Note: Both the Celery Broker URL is the same as the Redis URL (I’m using Redis as my messge Broker) the environment variable “REDIS_URL” is used for this.

Connecting to the Celery and Redis server:

Now that we’ve created the setup for the Celery and Redis we need to instantiate the Redis object and create the connection to the Redis server.

I also ping the Redis server to check the connection.

getManifest.py:

from . import celery
from celery.task.base import periodic_task
from config import config, Config

# Set Redis connection:
redis_url = urlparse.urlparse(Config.REDIS_URL)
r = redis.StrictRedis(host=redis_url.hostname, port=redis_url.port, db=1, password=redis_url.password)

# Test the Redis connection:
try: 
    r.ping()
    print "Redis is connected!"
except redis.ConnectionError:
    print "Redis connection error!"

Note: I tried to manually add the hostname, port and password as strings and populate the redis.StrictRedis command, however, this wouldn’t work for me and I could only connect to the Redis server if I used urlparse to format the URL for me (I presume it’s looking for a URL object and not a String object but couldn’t I figure out why).

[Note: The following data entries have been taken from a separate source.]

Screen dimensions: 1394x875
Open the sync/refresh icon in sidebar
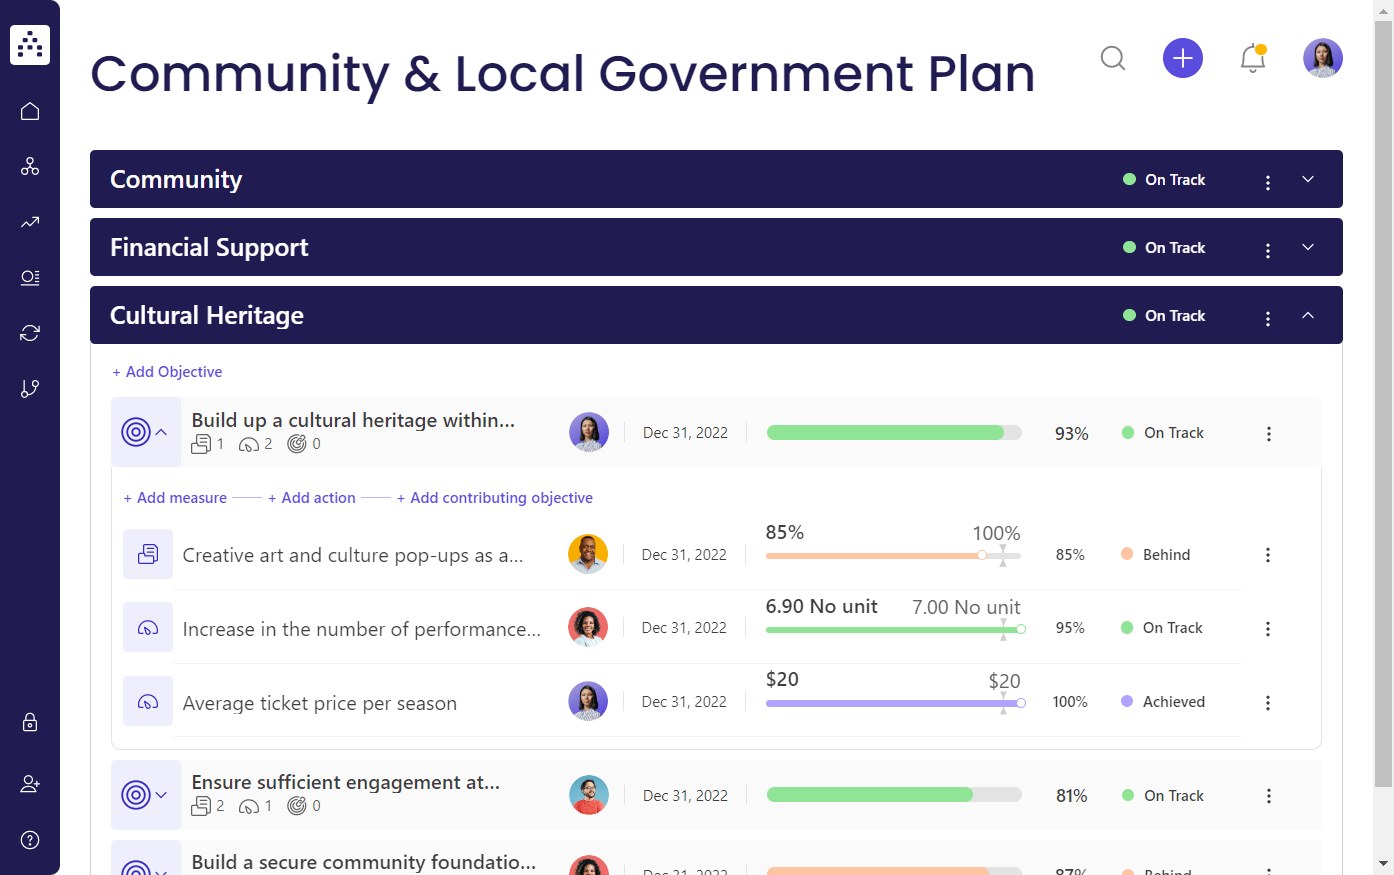tap(30, 332)
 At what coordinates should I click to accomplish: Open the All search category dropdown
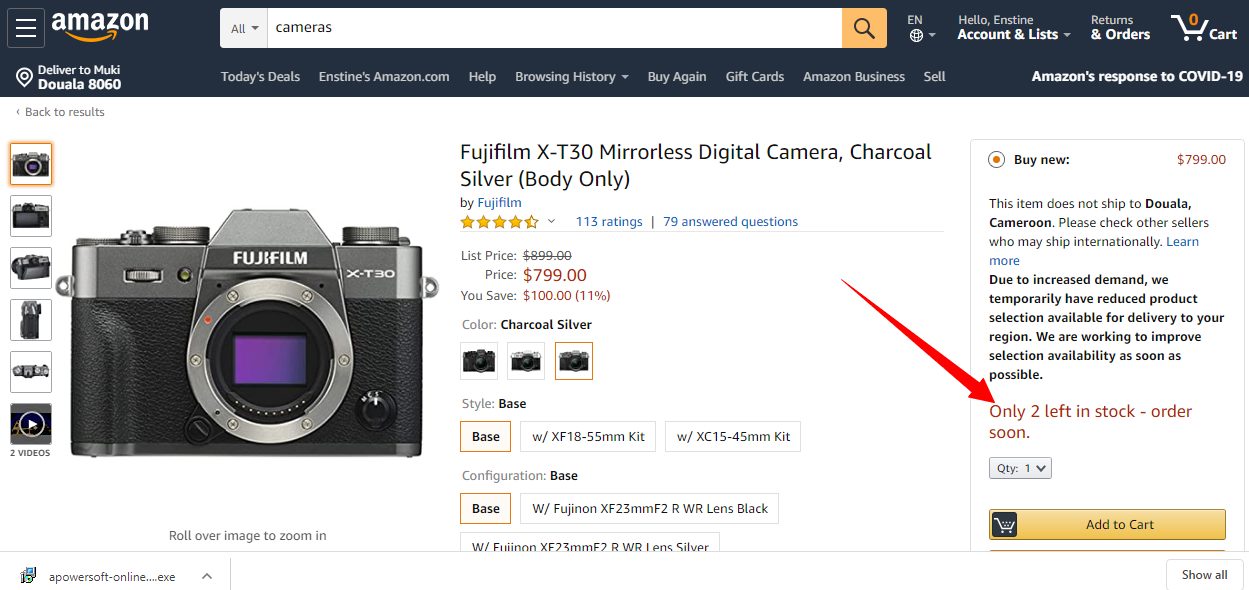point(241,27)
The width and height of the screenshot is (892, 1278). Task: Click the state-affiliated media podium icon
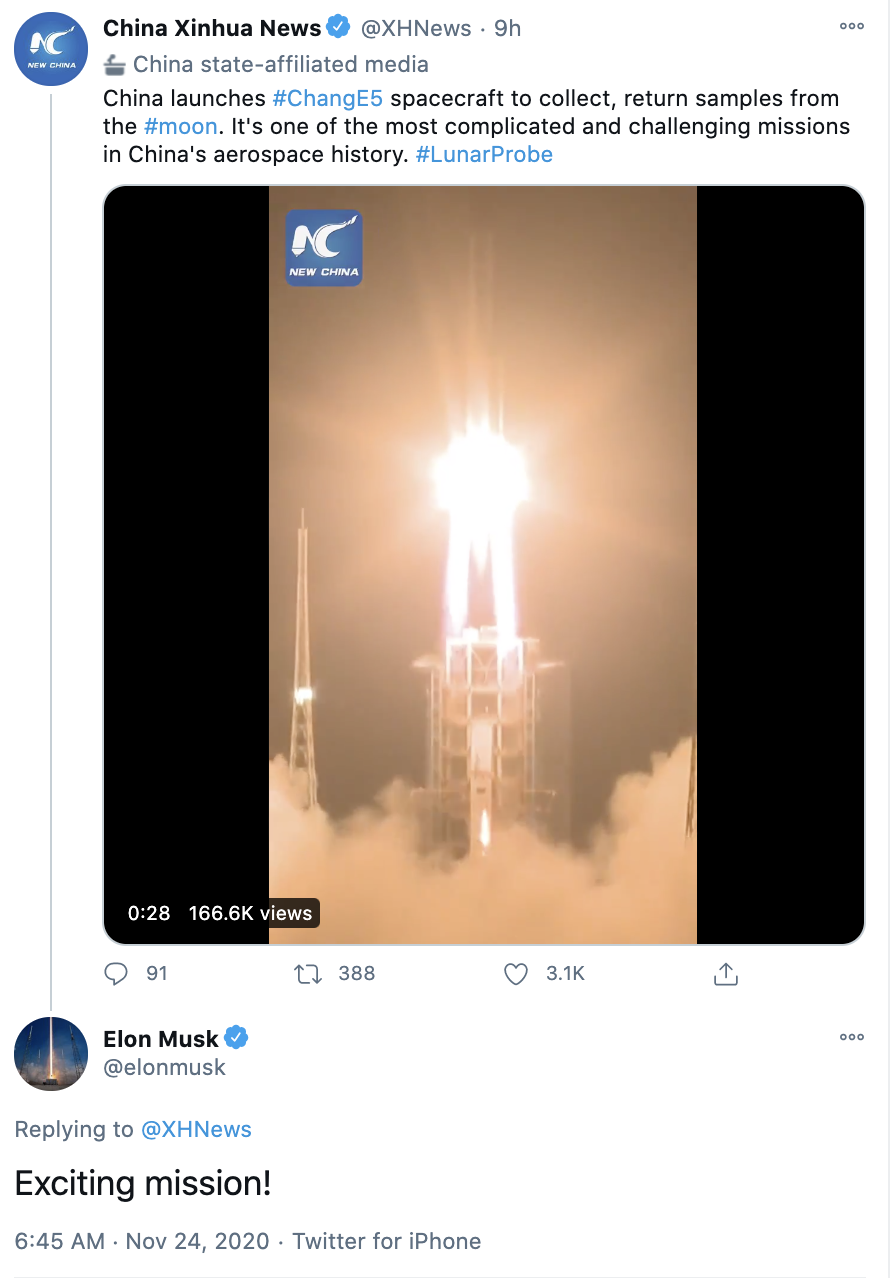tap(115, 65)
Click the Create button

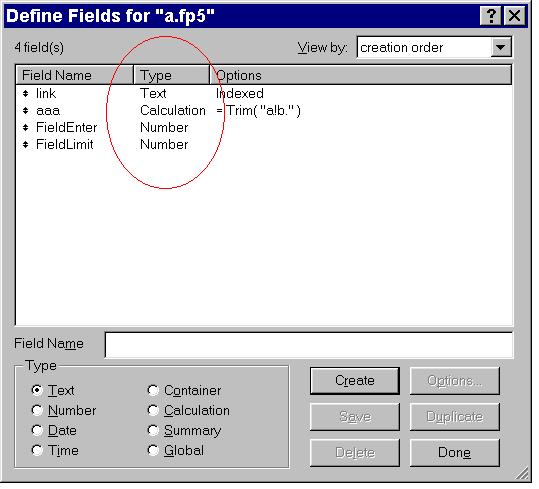tap(355, 381)
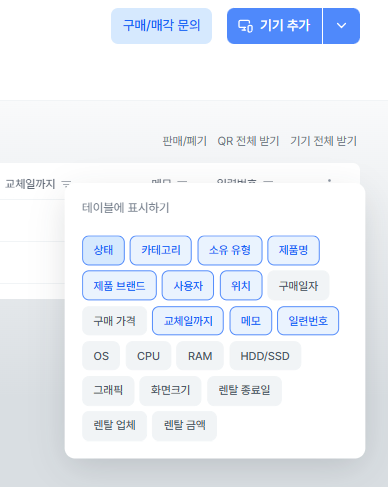388x487 pixels.
Task: Enable the 구매일자 column chip
Action: tap(298, 286)
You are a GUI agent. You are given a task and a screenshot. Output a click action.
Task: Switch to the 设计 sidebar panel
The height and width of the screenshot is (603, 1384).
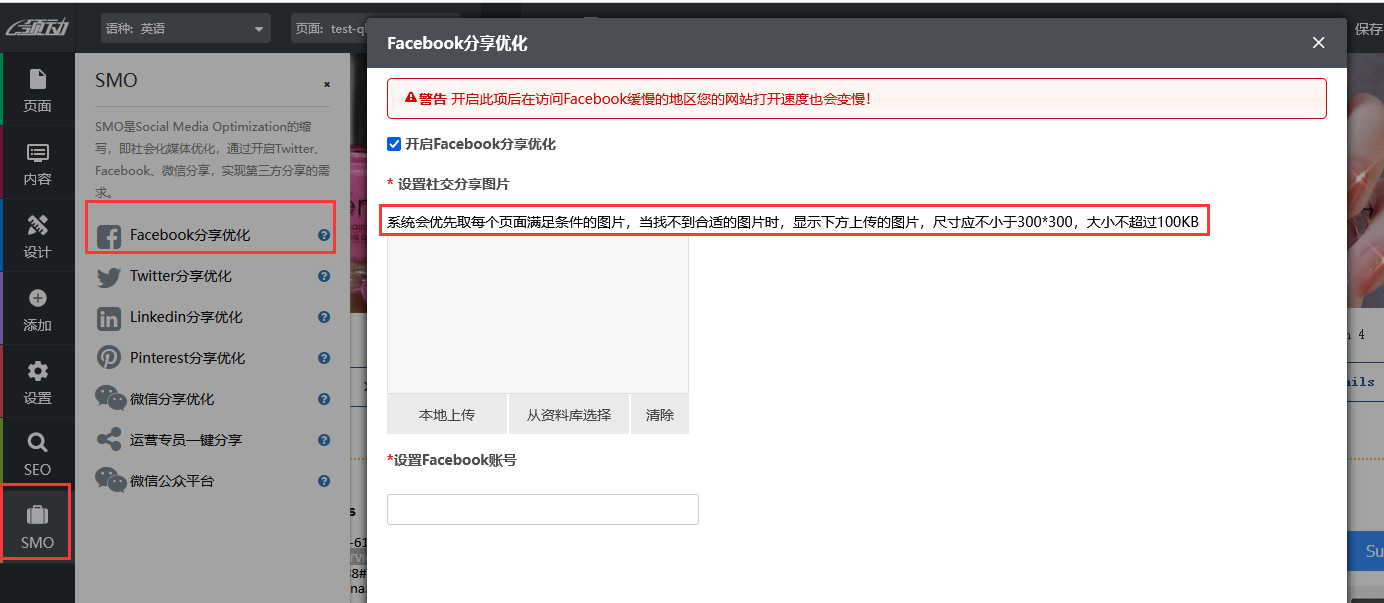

The db=1 sets the database table number to 1, it defaults to 0 if not added.

REDIS_URL:

redis://h:p0dc...449@ec2-...-123.compute-1.amazonaws.com:48079

which is on the format of:

redis://<username>:<PASSWORD>@<HOST>:<PORT>

You can set this as an environment variable on Heroku by using the following command:

heroku config:set REDIS_URL redis://h:p0dc...449@ec2-...-123.compute-1.amazonaws.com:48079

Creating the asynchronous task:

Here is the definition of the run_get_manifest() function, it’s pretty huge so I won’t include all of the code.

However, the important thing to note is the @celery.task decorator.

@celery.task(name='tasks.async_run_get_manifest')
def run_get_manifest():
    """ Run the entire get_manifest flow as a single function """
    build_path()
    manifest_version = request_manifest_version()
    if check_manifest(manifest_version) is True:
        getManifest()
        buildTable()
        manifest_type = "full"
        all_data = buildDict(DB_HASH)
        writeManifest(all_data, manifest_type)
        cleanUp()
    else:
        print "No change detected!"

    return

To create the asynchronous function, I create a new  function async_run_get_manifest().

Inside this function, I call the original run_get_manifest function but add the delay() method, we can access the delay() method as we have wrapped the run_get_manifest() function in the @celery_task decorator.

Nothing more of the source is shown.